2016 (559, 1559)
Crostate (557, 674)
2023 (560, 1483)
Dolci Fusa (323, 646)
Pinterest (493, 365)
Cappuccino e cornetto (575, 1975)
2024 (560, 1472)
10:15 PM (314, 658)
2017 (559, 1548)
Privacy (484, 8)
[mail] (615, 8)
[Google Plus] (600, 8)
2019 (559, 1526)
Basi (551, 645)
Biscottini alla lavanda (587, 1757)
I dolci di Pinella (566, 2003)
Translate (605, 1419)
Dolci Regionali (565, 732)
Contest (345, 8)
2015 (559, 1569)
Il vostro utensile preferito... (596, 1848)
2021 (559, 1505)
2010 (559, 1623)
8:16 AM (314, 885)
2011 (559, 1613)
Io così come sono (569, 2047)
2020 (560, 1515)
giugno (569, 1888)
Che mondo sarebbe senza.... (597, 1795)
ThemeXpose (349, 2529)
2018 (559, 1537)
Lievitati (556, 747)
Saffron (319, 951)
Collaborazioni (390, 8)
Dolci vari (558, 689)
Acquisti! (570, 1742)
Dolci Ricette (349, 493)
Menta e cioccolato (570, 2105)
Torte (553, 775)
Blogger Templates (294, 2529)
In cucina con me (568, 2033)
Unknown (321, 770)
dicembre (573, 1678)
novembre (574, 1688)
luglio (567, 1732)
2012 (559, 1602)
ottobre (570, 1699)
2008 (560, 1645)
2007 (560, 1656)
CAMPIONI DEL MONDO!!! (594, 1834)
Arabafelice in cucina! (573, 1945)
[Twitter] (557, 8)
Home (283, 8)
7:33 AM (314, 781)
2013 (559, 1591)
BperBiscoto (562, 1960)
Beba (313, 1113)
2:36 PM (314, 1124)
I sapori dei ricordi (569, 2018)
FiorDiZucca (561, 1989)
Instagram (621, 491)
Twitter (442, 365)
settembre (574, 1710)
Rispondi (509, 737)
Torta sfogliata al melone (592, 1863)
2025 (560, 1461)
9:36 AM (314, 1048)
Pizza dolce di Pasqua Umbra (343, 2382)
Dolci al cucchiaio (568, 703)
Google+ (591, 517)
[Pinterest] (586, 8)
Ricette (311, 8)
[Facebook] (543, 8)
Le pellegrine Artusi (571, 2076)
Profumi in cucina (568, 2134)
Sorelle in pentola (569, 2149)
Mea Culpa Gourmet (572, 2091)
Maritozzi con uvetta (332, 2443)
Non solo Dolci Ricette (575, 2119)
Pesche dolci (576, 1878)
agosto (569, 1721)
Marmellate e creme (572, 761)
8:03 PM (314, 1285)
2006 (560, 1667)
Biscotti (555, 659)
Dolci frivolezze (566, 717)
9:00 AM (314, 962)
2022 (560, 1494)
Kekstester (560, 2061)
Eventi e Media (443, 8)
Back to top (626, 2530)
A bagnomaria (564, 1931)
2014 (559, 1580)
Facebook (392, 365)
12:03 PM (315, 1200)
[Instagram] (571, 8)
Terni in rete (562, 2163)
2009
☆ ☆ ☆ ☆ ☆ ☆ ☆
Return precisely the lines of the records, starting with the line that holds "Back to top (626, 2530)" and ending with the last one.

* _Response to the task_:
Back to top (626, 2530)
A bagnomaria (564, 1931)
2014 (559, 1580)
Facebook (392, 365)
12:03 PM (315, 1200)
[Instagram] (571, 8)
Terni in rete (562, 2163)
2009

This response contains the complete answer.